Plusieurs évidences indiquent que la fonction de certaines hélicases est de dissocier des interactions ARN/protéine. Ainsi, la mutation de la protéine U1-C, qui fait partie de la snRNP U1, permet à la cellule de se dispenser de l’hélicase Prp28p. Plus précisément, la protéine U1-C stabilise l’interaction de la snRNP U1 avec l’ARNm. Prp28 intervient pour déstabiliser cette interaction et permettre le détachement de la particule U1 du pré-ARNm en cours d’épissage (Chen et al., 2001). Ensuite, l’activité ATP dépendante de Prp5p est requise pour dissocier la protéine CUS2 de la snRNP U2 (Perriman et al., 2003). Ce qui semble aussi être le cas pour les hélicases Dbp5p et Sub2p requises respectivement, pour la dissociation de Mex67p et MUD2 des ARN auxquels elles sont associées (Kistler and Guthrie, 2001; Lund and Guthrie, 2005). Cependant les mécanismes permettant à ces hélicases de cibler ces protéines sont encore méconnus. On ne sait pas si ces hélicases dénaturent des duplexes d’ARN, ce qui aboutit au détachement des protéines associées, ou si ces enzymes catalysent directement la dissociation des protéines.

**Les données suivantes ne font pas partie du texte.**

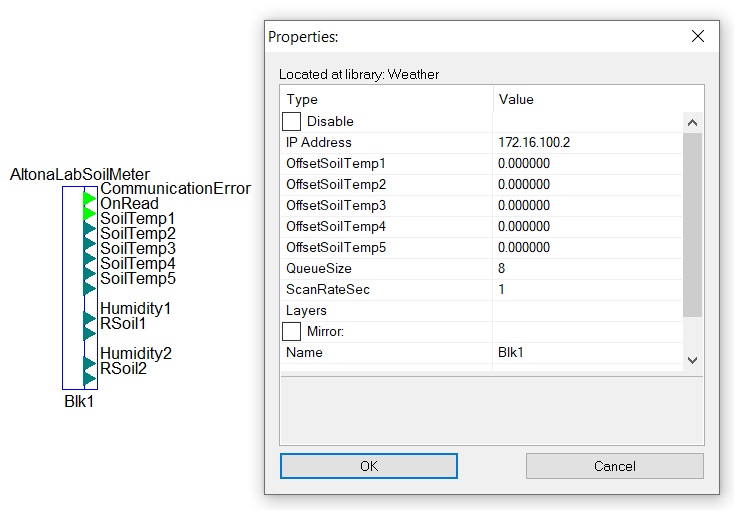Click the OnRead green output pin
This screenshot has height=517, width=742.
click(89, 213)
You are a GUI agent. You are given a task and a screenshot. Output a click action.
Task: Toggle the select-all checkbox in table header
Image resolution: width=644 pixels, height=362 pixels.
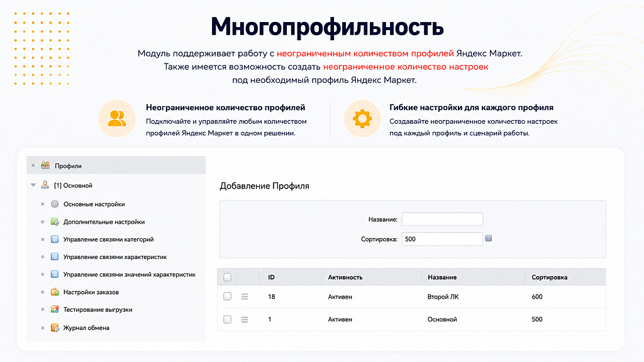[227, 277]
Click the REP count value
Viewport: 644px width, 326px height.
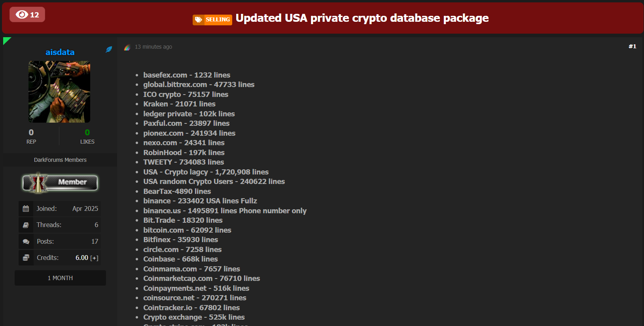pyautogui.click(x=31, y=133)
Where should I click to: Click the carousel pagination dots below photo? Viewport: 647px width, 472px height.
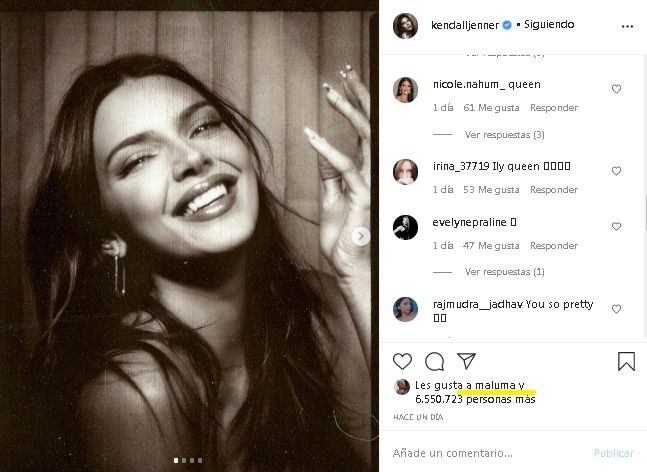tap(189, 461)
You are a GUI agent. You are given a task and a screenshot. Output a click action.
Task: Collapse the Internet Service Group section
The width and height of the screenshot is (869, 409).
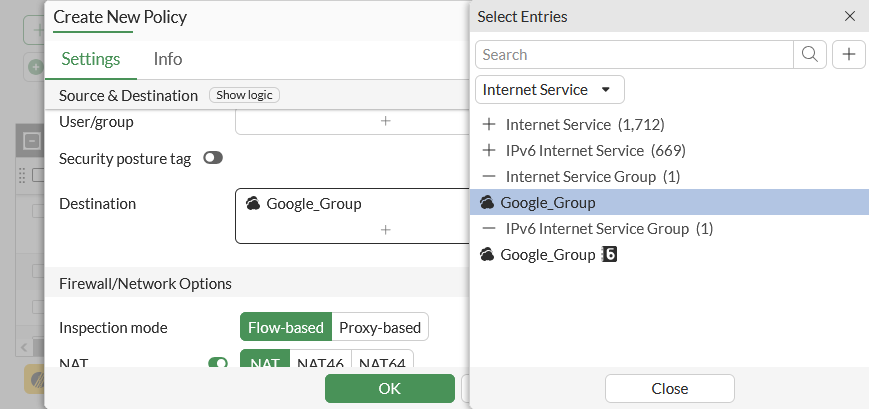pyautogui.click(x=489, y=177)
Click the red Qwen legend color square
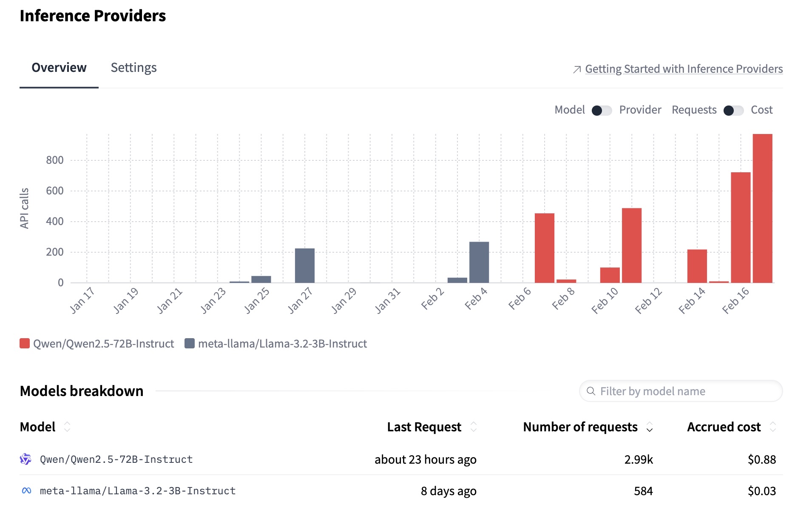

Parallèlement à ces études in vivo, des études in vitro ont permis de montrer que les hélicases NPH-II et Ded1p peuvent détacher des protéines d’un ARN, en utilisant de l’ATP mais sans dérouler des duplexes d’ARN. La première étude a été effectuée en utilisant deux brins ARN qui associés forment un site de liaison spécifique de la protéine U1A. Cette protéine intervient dans l’épissage des pré-ARNm. Dans ce modèle, la protéine U1A forme un homodimère fixé sur l’ARN. Il a été testé si l’hélicase ARN d’origine virale NPH-II pouvait détacher U1A de l’ARN. Dans cette expérience NPH-II, en présence d’ATP et à condition que le substrat porte une région simple brin pour charger la protéine, augmente la constante de dissociation de U1A par trois ordres de grandeur. Ce qui indique que NPH-II n’enlève pas passivement la protéine de l’ARN pour ensuite dissocier le duplex d’ARN restant, mais agit bien activement dans ce processus. De plus, le déplacement d’U1A dans ce contexte est plus rapide que la séparation des brins d’ARN (Jankowsky et al., 2001) . Ce résultat indique qu’une hélicase à ARN est capable de dissocier activement une protéine d’un ARN, sans que cela nécessite d’autres co-facteurs que l’ATP. Cependant, cette expérience ne permet pas de savoir si le déroulement de l’ARN aux environs du site de liaison de U1A est nécessaire à la dissociation de cette protéine. Des expériences complémentaires ont donc été réalisées.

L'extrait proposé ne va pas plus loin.